Long Run wins gruelling King George VI Chase
Well, it certainly wasn’t pretty. In fact, with each and every protagonist exuding fatigue even before the home turn, it took steeplechasing to the very margins of presentability.
Yet somehow the verdict of Long Run’s rider, with just about the first breath he could summon after pulling up the winner, did not seem incongruous. “That was racing at its best, to my mind,” Sam Waley-Cohen said. “That’s why we do it.”
Certainly, there was nothing equivocal about Long Run’s superiority at Kempton yesterday, though he palpably explored the last seam of his stamina and courage in rallying for his second William Hill King George VI Chase in three years.
One by one, all the other horses that had contested a reckless gallop had dropped away, floundering through what was officially the worst ground for this race since 1937. And their exertions could suddenly be measured by the emergence of Captain Chris, who had been miles off the pace before arriving to pick up the pieces in the home straight.
With Waley-Cohen obliged to untangle his reins between the final two fences, Richard Johnson summoned a bold, opportunist leap from Captain Chris to take charge over the last. Long Run, in contrast, wearily fiddled his way across. The game was surely up.
But, however Waley-Cohen’s amateur status might occasionally betray itself, he is a match even for Johnson in terms of fitness and determination. And though the seasoned professional ended up pushing the whip regulations so far as to earn a nine-day suspension, Waley-Cohen still gained the day by a neck.
The odd imperfection in his riding, after all, represents barely a lesion in his overall dash and élan. Few nowadays grumble about his eligibility to wear the silks of his father, Robert, on Long Run — a horse he now knows backwards. Horse and rider have contested four Grade One races round here on Boxing Day, after all, and failed only behind Kauto Star as he gained a record fifth success in this race last year.
This time, the retired champion was here only to lead the parade. Clive Smith and Paul Nicholls, his estranged owner and trainer, appeared to succeed in avoiding eye contact – never mind a public rapprochement – in the paddock and Kauto Star was led away after leading the field only as far as the winning post. T
Cue Card’s followers, already disheartened about the demands on his unproven stamina, despaired as he all but fell at the first. In fairness, he regrouped to cling to the leading group almost as far as the home turn. By this stage Waley-Cohen, prominent throughout, had already sent Long Run into the lead — only for a shuddering error five out to allow the splendidly game Champion Court to hint briefly at a shock.
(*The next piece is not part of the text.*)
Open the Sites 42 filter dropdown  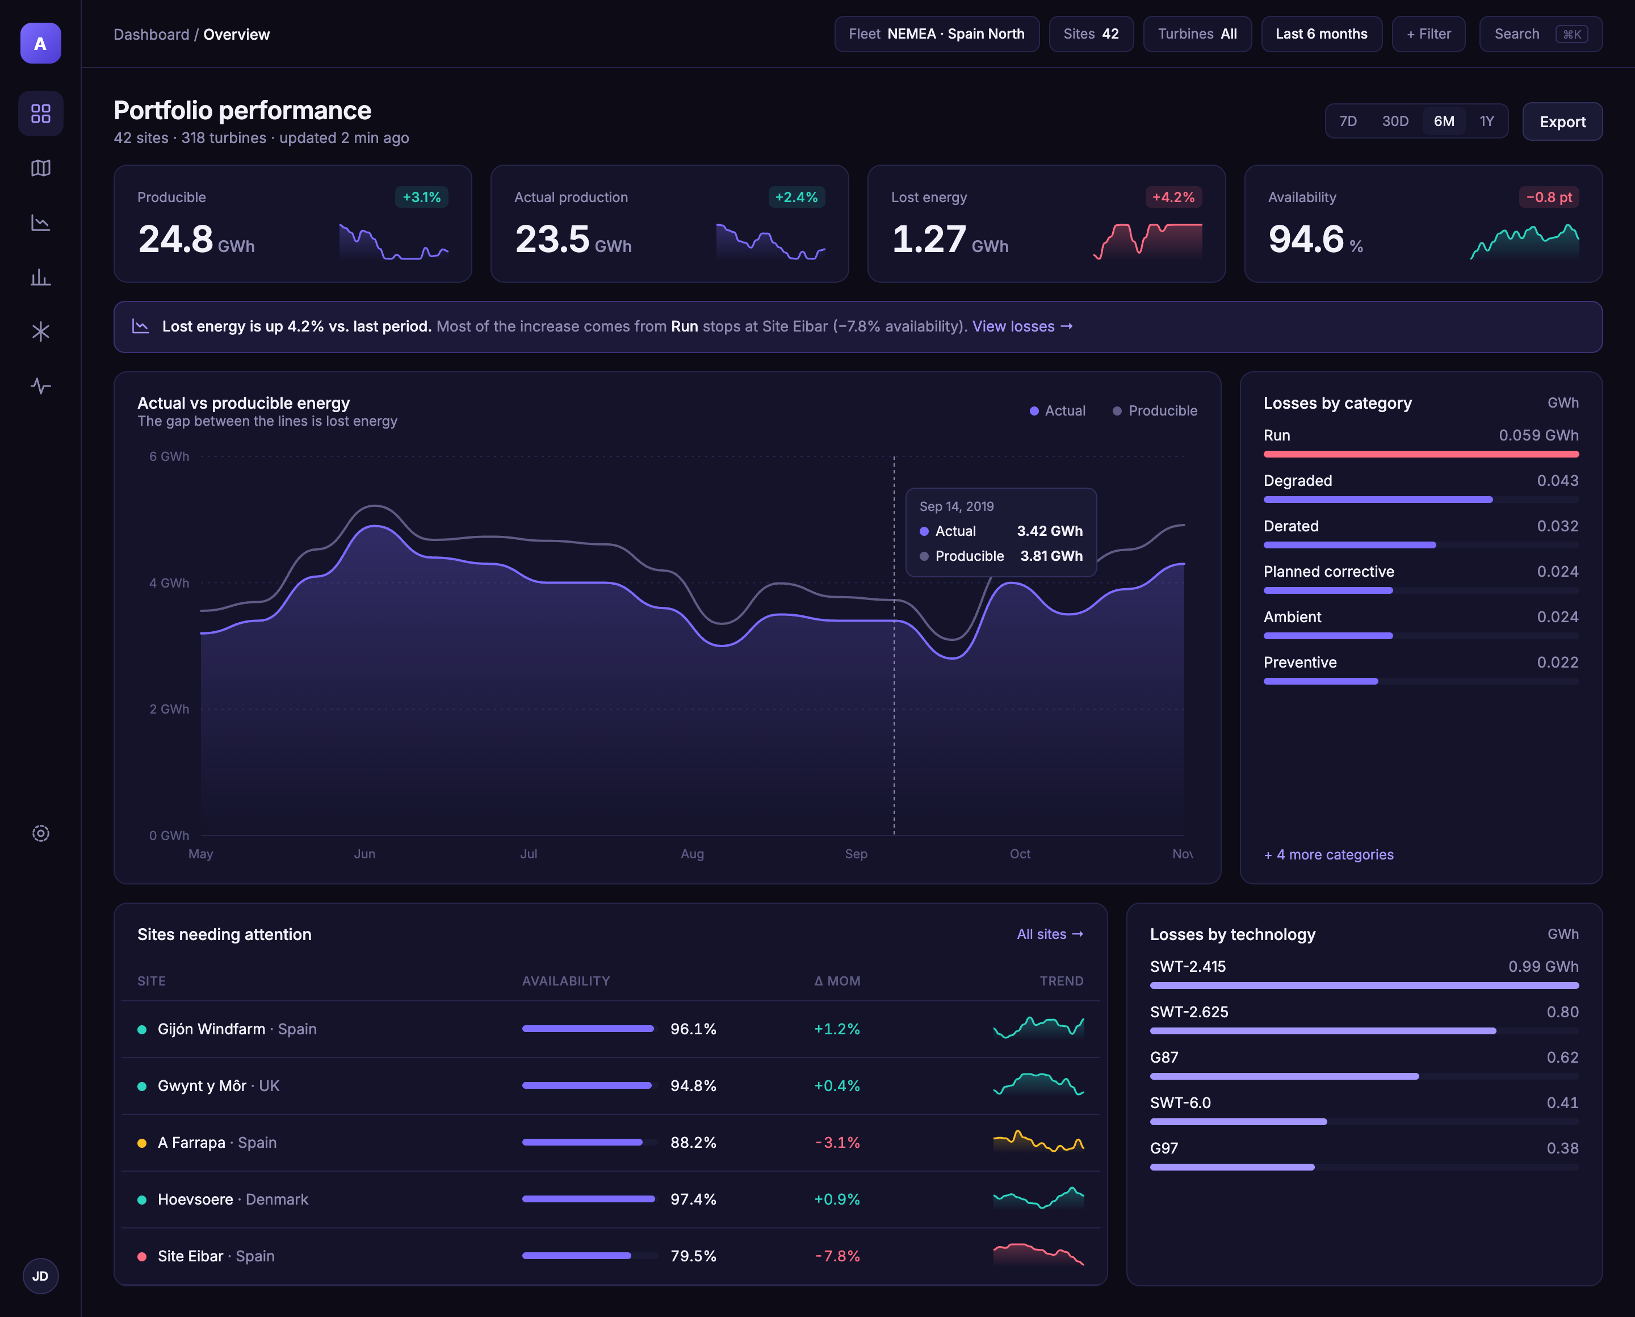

The outcome crowned another fabulous day for Nicky Henderson, whose four winners leave him hot favourite to relieve Nicholls of the trainers’ championship. Coral promoted Darlan to 5-1 joint favourite with Hurricane Fly for the Champion Hurdle, from 8-1, after his devastating comeback in the Christmas Hurdle, while Long Run will now attempt to follow up in the Gold Cup, as he did two years ago.
“Without Kauto, the door was open, but it was still hard work. It was a battle out there today,” Henderson said.
Long Run proved himself and Sam Waley-Cohen acknowledged: “I tried to take the sting out of them, but probably asked him too much. He was tired, but he was so brave. It’s just an honour and a privilege to ride him.”